Sanders bristles when pundits who don't know Vermont dismiss his approach to campaigning as a regional deviation that might work in what is often portrayed as a quirky liberal state that couldn't possibly have relevance for the rest of the country. "It wasn't that long ago that Vermont was one of the most Republican states in the country. Until two years ago, the governor was a Republican; the lieutenant governor is a Republican. This is a significantly rural state. This is a state with some very conservative regions." Yet, Sanders won by wide margins even in areas where Democrats run poorly. Why? Because the senator does not waste money on TV commercials designed to scare or fool voters into backing him. Rather, he goes where voters live. Personal Democracy Media co-founder and editorial director Micah Sifry, who has followed Sanders and Vermont politics for years, recalls: "Visiting hunting lodges to talk about protecting natural resources for hunting and fishing and establishing a connection with [hunters] was one of the ways that Sanders managed to earn the trust of the predominantly conservative and working-class Northeast Kingdom section of Vermont, which regularly gives Sanders, a self-declared socialist, its hearty support."

If national Democrats did the same, Sanders suggests, there could be many more progressive Democrats representing rural states. He gets furious at the "swing-state strategies" that target a few competitive states and districts while neglecting the long-term work of building support in "What's the Matter With Kansas?" areas.

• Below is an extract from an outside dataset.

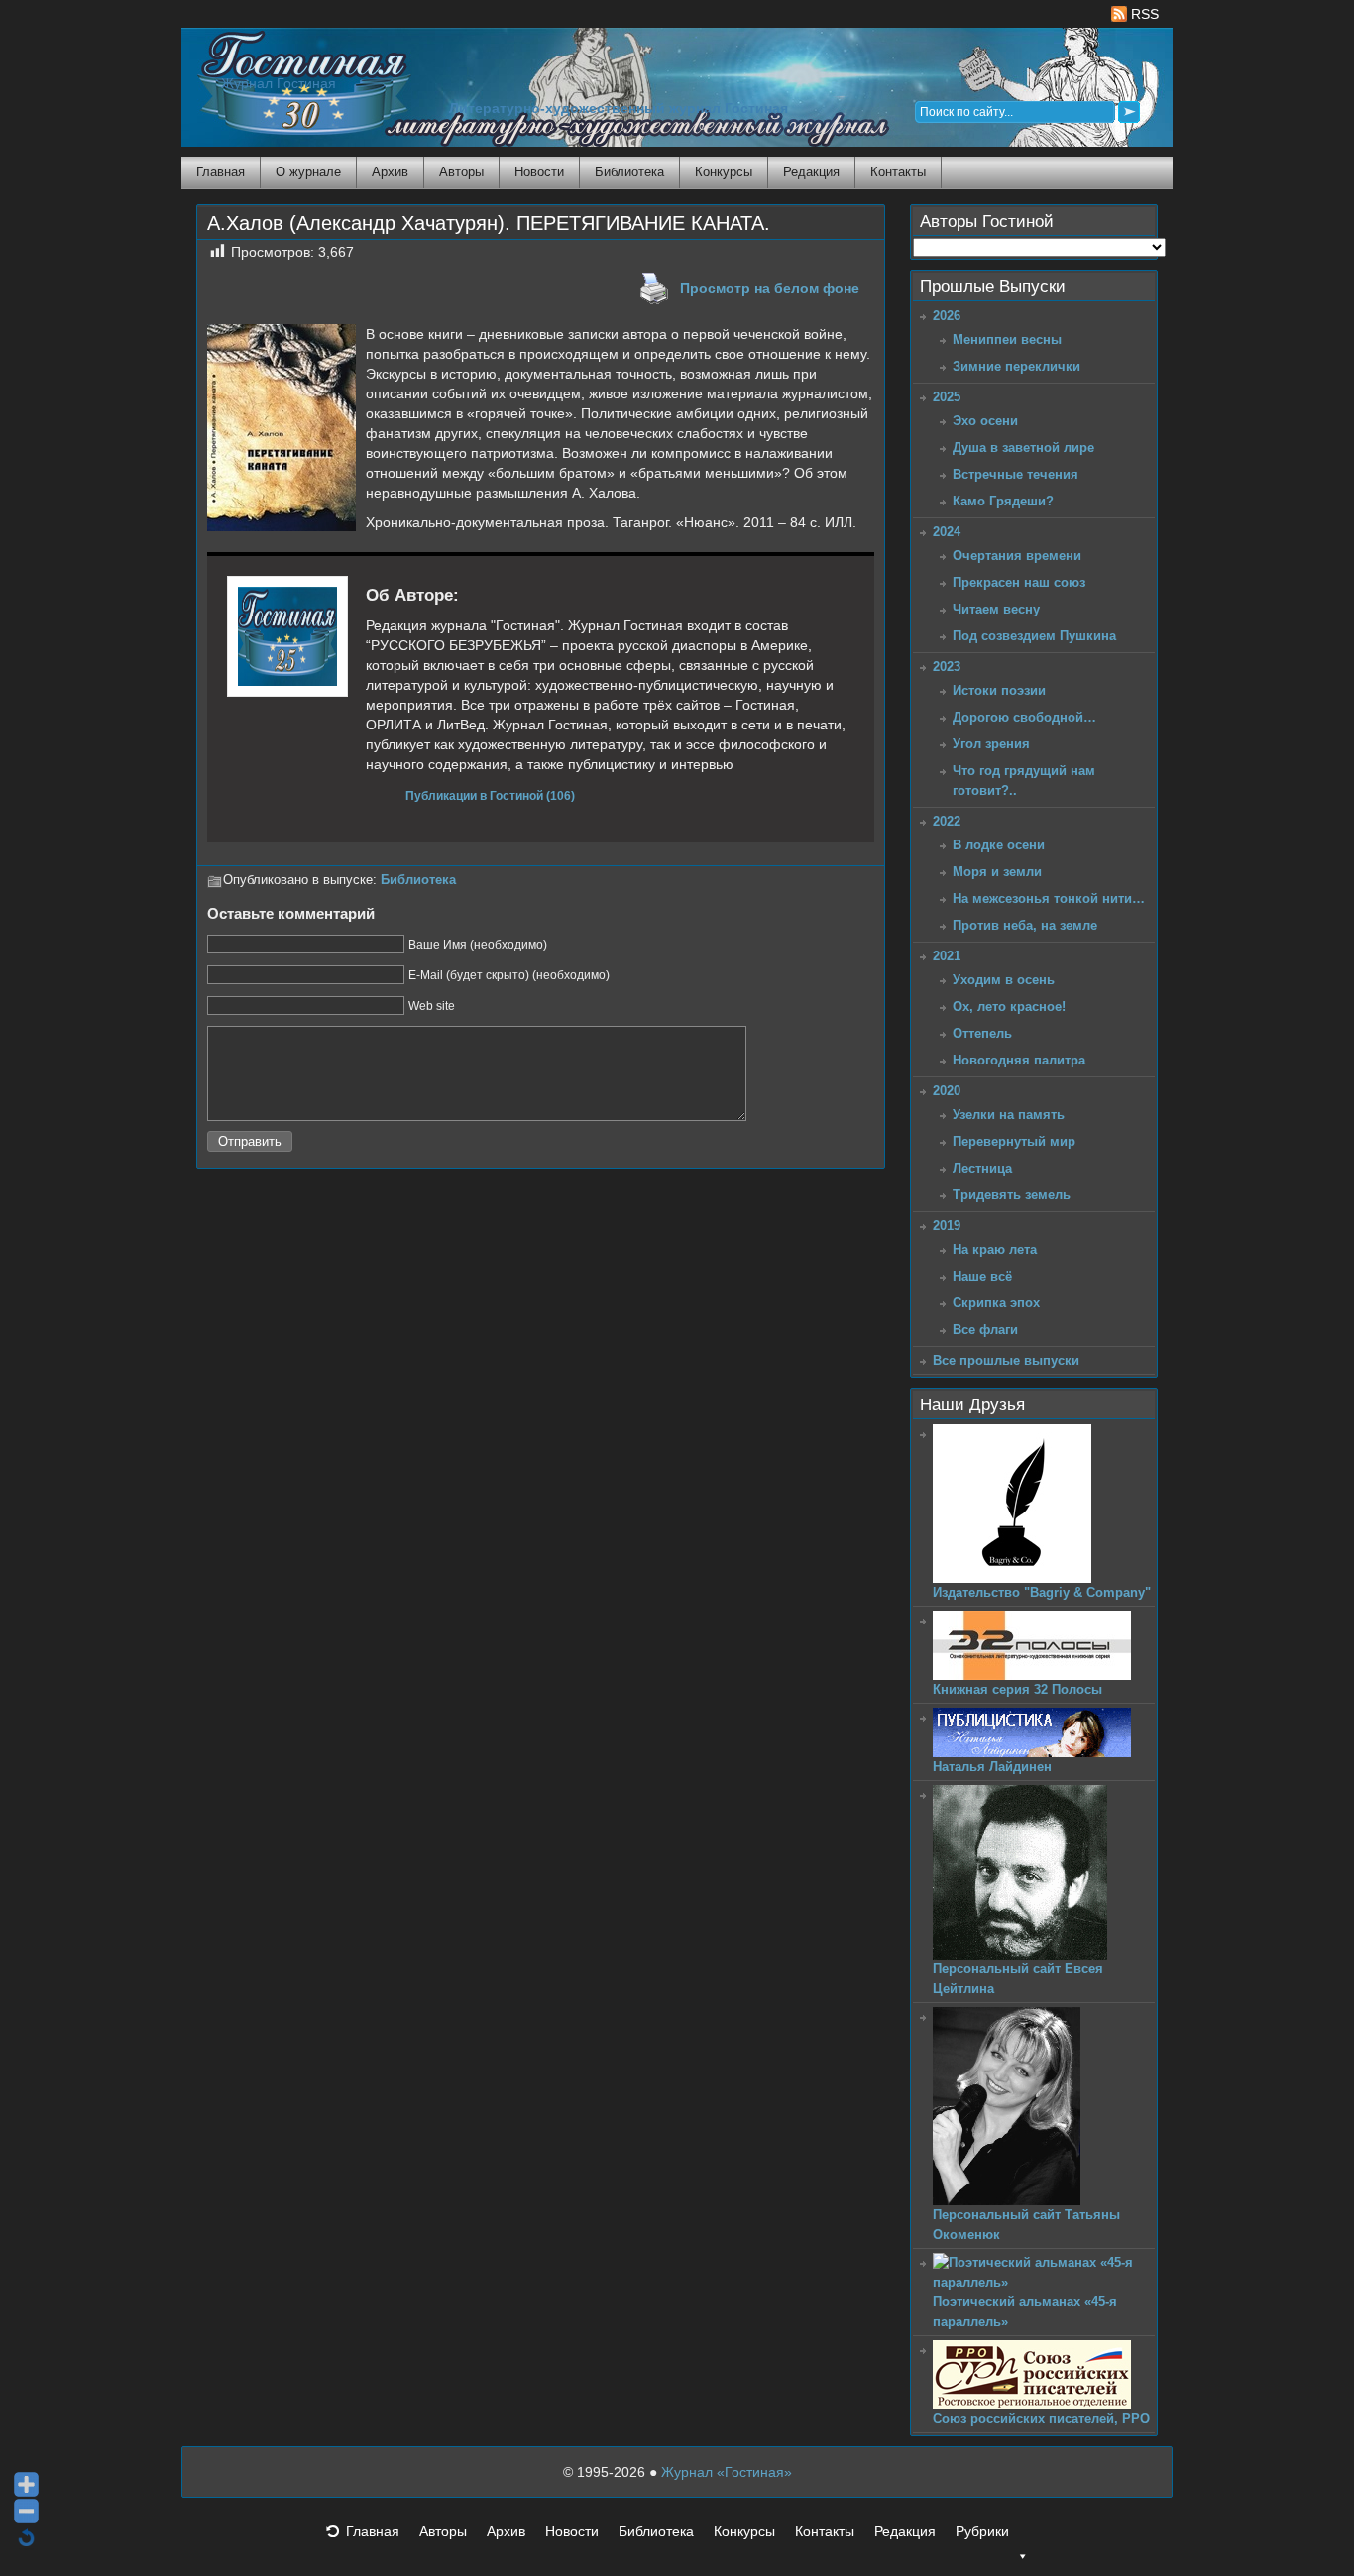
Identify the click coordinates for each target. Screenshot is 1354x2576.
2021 (946, 956)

As the 2012 race took shape, there was plenty of discussion about the prospect that the Vermonter would become a target of Karl Rove and the right-wing money machine. After all, says the senator, "There's nobody Wall Street likes less." Former Republican Governor Jim Douglas weighed the race seriously before deciding not to run. " Why didn't they think they could come in and shout 'socialist' and 'radical' and take me out?" asks Sanders. "I think they realized they can't roll over someone who has built real connections with people, not with thirty-second ads but by holding town meetings, by using newsletters to talk about economic issues, by taking their side when the big fights come."

That last piece of the equation is what worries Sanders most. He thought Obama and the Democrats ran far too cautious a campaign this fall. "Why, in God's name, in a tight race, did Barack Obama have a hard time saying six words: 'I will never cut Social Security'? Why won't these Democrats say: 'We will never cut Social Security'?" wonders Sanders. "If they can't say that, how are they ever going to go after Wall Street?" The American people have answers to those questions, he says: "They think it has a lot to do with where campaign money comes from." Since the election, Sanders has been cheered by the fact that Obama and the Democrats have been firm in their defenses of Social Security during the initial "fiscal cliff" negotiations. But he still worries that the bargaining could threaten Medicare and Medicare. If Democrats compromise, Sanders says, a lot of voters will believe they were unduly influenced by the money power. In the Citizens United era, the senator thinks Democrats, even (perhaps especially) progressive Democrats, need to get better at winning elections without relying on big money and the cookie-cutter strategies of campaign consultants. It's a lesson they could learn from Bernie Sanders.